By Chino Leyco
The Duterte administration is proposing to follow its one-time, big-time cut in corporate income tax (CIT) with a series of one percentage point reductions between 2023 and 2027, the Department of Finance (DOF) said on Monday.
After the CIT is lowered from 30 percent to 25 percent by July this year, Finance Assistant Secretary Antonio Joselito G. Lambino II said the DOF will further bring down the rate in the succeeding five-years until it reaches 20 percent.
“From 2023 to 2027, we are proposing to reduce the CIT by one percentage point per year until we get to 20 percent,” Lambino said in mobile phone message, noting this proposal is under the new corporate recovery and tax incentives for enterprises (CREATE) bill.
Under the original DOF proposal, or the corporate income tax and incentives reform act (CITIRA), the executive wanted to reduce the CIT rate, currently the highest in the Association of Southeast Asian Nations (ASEAN), from 30 percent to 20 percent in 10 years.
But to help businesses recover faster from the impact of the coronavirus pandemic, the DOF tweaked and repackaged its CITIRA bill, now called CREATE, to stimulate the economy amid the expected 1.5 million job losses.
Lambino said the drastic reduction in CIT beginning July this year, once approved by Congress, would unleash P667 billion windfalls for companies, the government’s largest stimulus package in history.
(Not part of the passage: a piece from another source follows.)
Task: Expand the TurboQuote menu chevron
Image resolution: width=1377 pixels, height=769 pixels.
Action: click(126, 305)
He explained that the DOF’s proposed across-the-board five percentage points CIT cut is equivalent to P42 billion tax savings for companies in the second-semester of 2020 alone.
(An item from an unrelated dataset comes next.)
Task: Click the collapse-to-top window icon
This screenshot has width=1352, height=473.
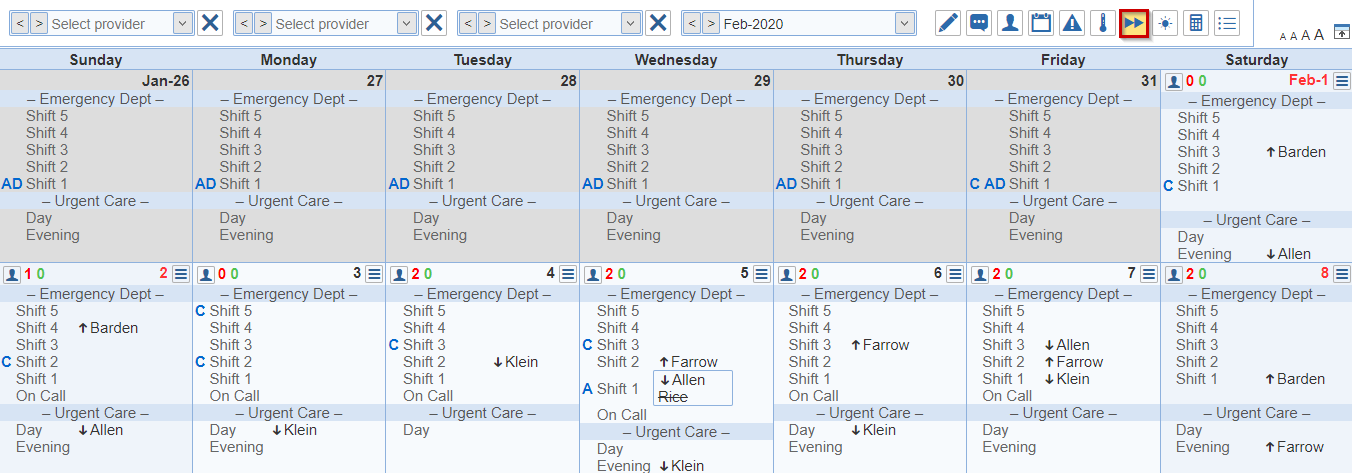Action: (x=1342, y=33)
Ultimately, the one-time, big-time reduction will deliver another P625 billion savings for corporations for the next five-years, Lambino said.
“It is the largest stimulus package through corporate tax reform in the country’s history. The reform will put more money in the hands of businesses to support their employees and reinvigorate their operations post ECQ ,” Lambino said.
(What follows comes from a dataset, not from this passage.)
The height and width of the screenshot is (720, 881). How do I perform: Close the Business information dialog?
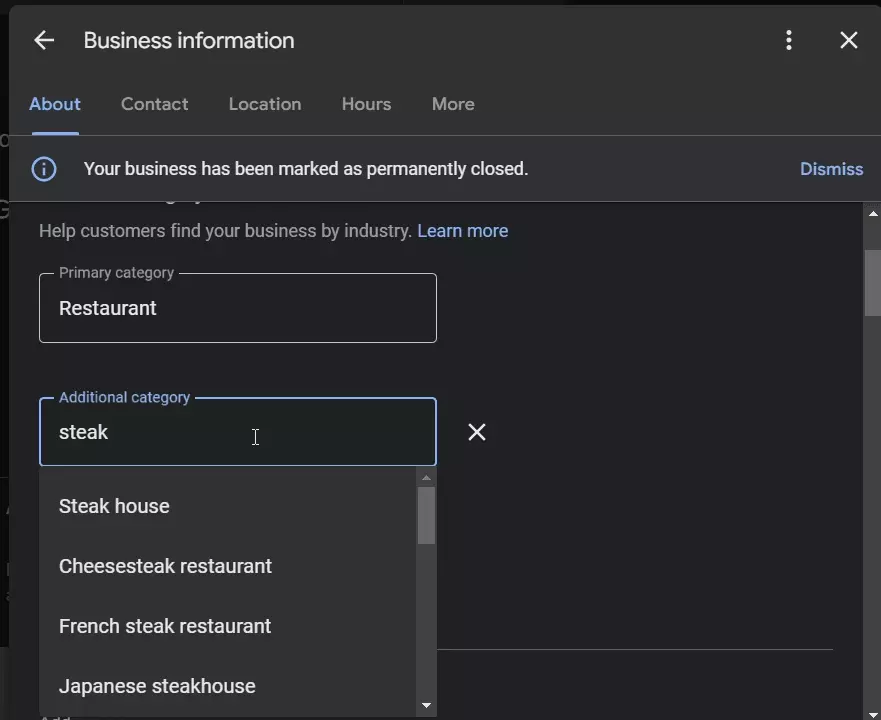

Last week, Acting Socioeconomic Planning Secretary Karl Kendrick T. Chua said they are now supporting the immediate 25 percent corporate tax rate starting July, and a longer net operating loss carry over.
Chua also said the government will give new investors “whatever they want, so long as they give us whatever we want, in terms of investment, jobs, or innovation” through tailored-fit tax incentives.
“For existing investors, four to nine years no change , that is a much longer sunset for them compared to the CITIRA,” he said.
But Chua said “The idea of grandfathering, I think is not really a good idea because it violates the core principle of time bound and performance-based incentives.”
The government will also provide more tailored-fit tax perks for investors who will invest in the countryside, Chua added.
He, however, pointed out that these tax incentive regimes, under the CREATE bill, will be "managed, decided, and governed” by the Fiscal Incentives Review Board (FIRD).
“The grant of incentives will be performance-based, targeted, time-bound and transparent. That is non-negotiable from the economic managers' perspective,” he said.